So, we know that Google and LG currently has no plans to bring the Nexus 4 to Verizon, or any other LTE carrier. They didn’t say it won’t happen down the road, but they did say it’s not happening now. They may surprise at CES in January with a LTE Nexus 4, and I’m sure many would welcome that. But for now all we have is an unlocked HSPA+ Nexus 4 from the Play Store (and T-Mobile if you want a contract). So why should you leave Verizon? Many people are arguing they won’t be leaving because no one else has coverage in their area, or that data is not as fast or unlimited anywhere but Verizon. While part of that might be true, others might not be.

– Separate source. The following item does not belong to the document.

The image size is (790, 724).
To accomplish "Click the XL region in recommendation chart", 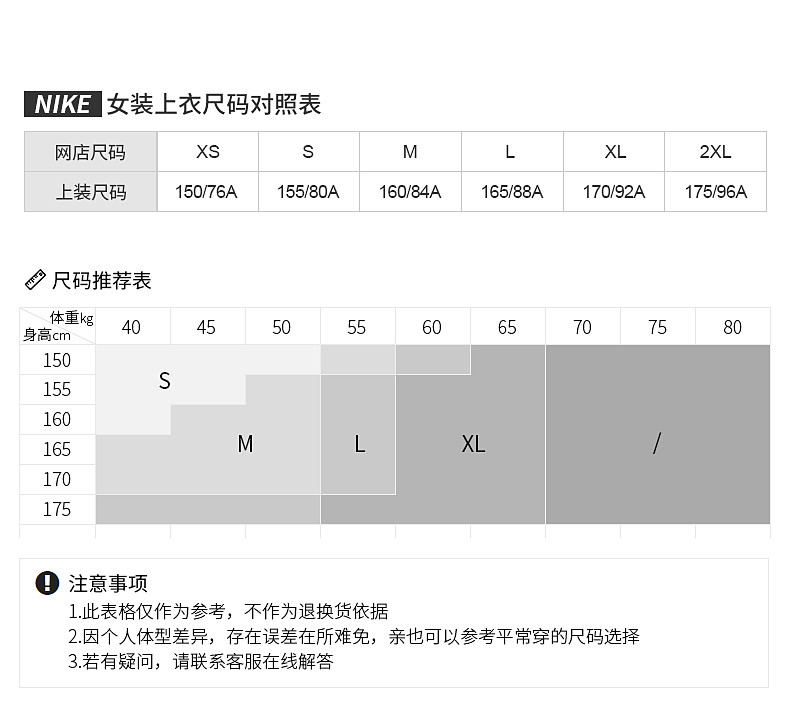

Data Speeds and Unlimited Data Plans
We are going to compare Verizon to T-Mobile in this example, since they have “truly” unlimited data. While on Verizon’s 4G LTE you can get speeds as fast as 70mbps, how much of that would you actually use? Lately there have been arguments that anything faster than 10-15mbps is a waste on the average consumer. That does seem to be true. If you check your Google+ feed on your Verizon 4G LTE connection (assuming 70mbps) vs checking on your T-Mobile 4G HSPA+ (assuming around 30mbps) you’ll use much less data and it will render in the same amount of time. The only place where these extremely high speeds of LTE really matter are when downloading. For instance, downloading a new nightly of CM10 would take just a couple of minutes on Verizon’s LTE network and maybe an extra minute or two on T-Mobile’s HSPA+ network.
GSM vs. CDMA
While most people say that CDMA has better call quality, I have not really noticed much of a difference. I had AT&T for about a month not to long ago, and went to a Verizon store to check out the call quality, and they were about the same. In the same area, at the same time. So technology has really advanced over the last few years, and both AT&T and T-Mobile have worked on their networks to make them better.

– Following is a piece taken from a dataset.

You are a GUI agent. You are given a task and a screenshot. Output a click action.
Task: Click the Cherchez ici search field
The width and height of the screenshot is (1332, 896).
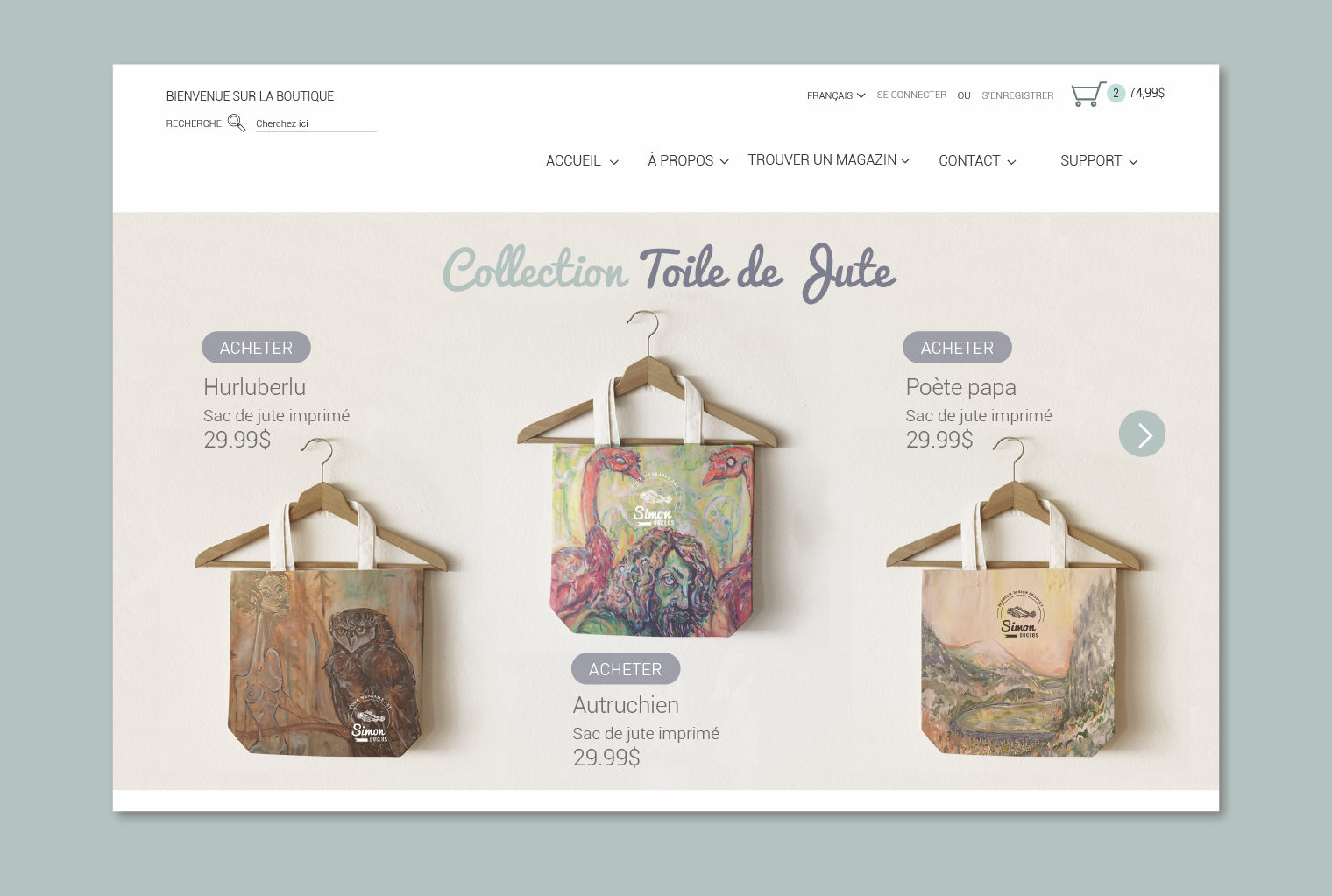(315, 123)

Another advantage of GSM over CDMA is the ability to change phones quickly. If you’re like some of us here at Android Headlines, you have a few phones lying around your house and sometimes you want to switch up. With CDMA it’s a much longer process. In fact I went to activate my EVO LTE on my Sprint line earlier this week, and didn’t get data working for about 12 hours (probably due to Hurricane Sandy). But on AT&T or T-Mobile, you simply take out your SIM card and put it into the other device. Unless it needs a different size SIM card.
It’s no surprise that just about every other carrier is cheaper than Verizon, for the same features. But on T-Mobile there are some great, cheap plans. Let’s start with the value plans. They start at $54.99/month for 500 minutes and “truly” unlimited data. That is the plan you want if you’re looking for unlimited data and buying your Nexus 4 from Google. They also have some very affordable pre-paid plans which also work with the Nexus 4 (you can check out my comparison of pre-paid carriers for more information).

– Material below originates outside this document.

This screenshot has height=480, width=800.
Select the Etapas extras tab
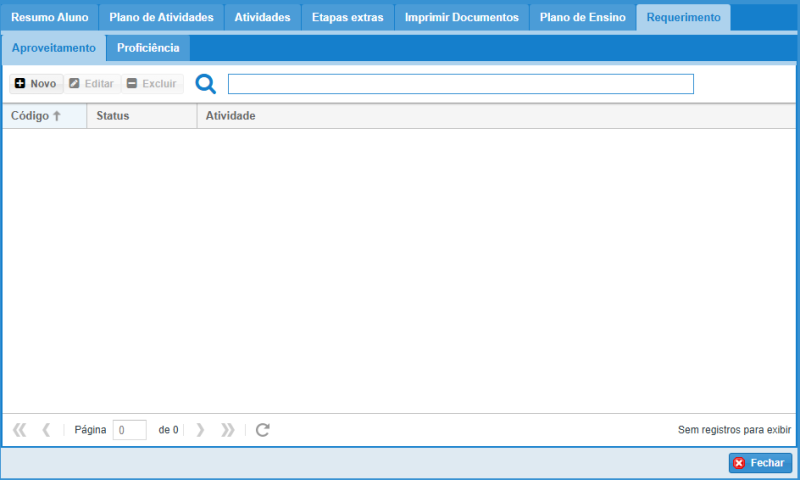(347, 18)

The Verizon Galaxy Nexus! When Verizon finally launched it last December after delaying it many times, it launched with Verizon apps pre-installed. This angered many people, as it should. The Nexus is supposed to be the complete Google experience. Bringing fast updates, no bloatware, and stock Android. None of that Touchwiz, or Sense crap that other manufacturers throw on their devices. The Nexus 4, has no bloatware, and isn’t particularly tied to any specific carrier.
Who remembers how long it took Verizon to push out the Android 4.1 – Jelly Bean update to their Galaxy Nexus this summer? It was about 3 months right? That’s not what a Nexus consists of. It should have been rolled out within days of the HSPA+ version getting theirs. Not within months. This brings up another point (in my opinion) as to why Google didn’t include a LTE version of the Nexus 4. They don’t want to deal with carriers not pushing out updates. We see this all the time on other devices. In fact there are some Verizon devices just now getting Android 4.0, a year later.
Before you make a decision be sure to check coverage of other carriers like T-Mobile, AT&T, Simple Mobile, and Straight Talk. The Nexus 4 will work on all of those carriers. But if you get good coverage from any of those, it’s time to dump Verizon. And if you get great coverage from T-Mobile and want truly (not throttled) unlimited data, I’d say go ahead and hook up with the magenta carrier. As they are the only GSM carrier to have unlimited data in the US currently.
But ultimately the choice is yours. We are just trying to bring you the facts so you can make an informed decision about dropping Verizon (or Sprint for that matter) and heading to a GSM carrier and getting the Nexus 4.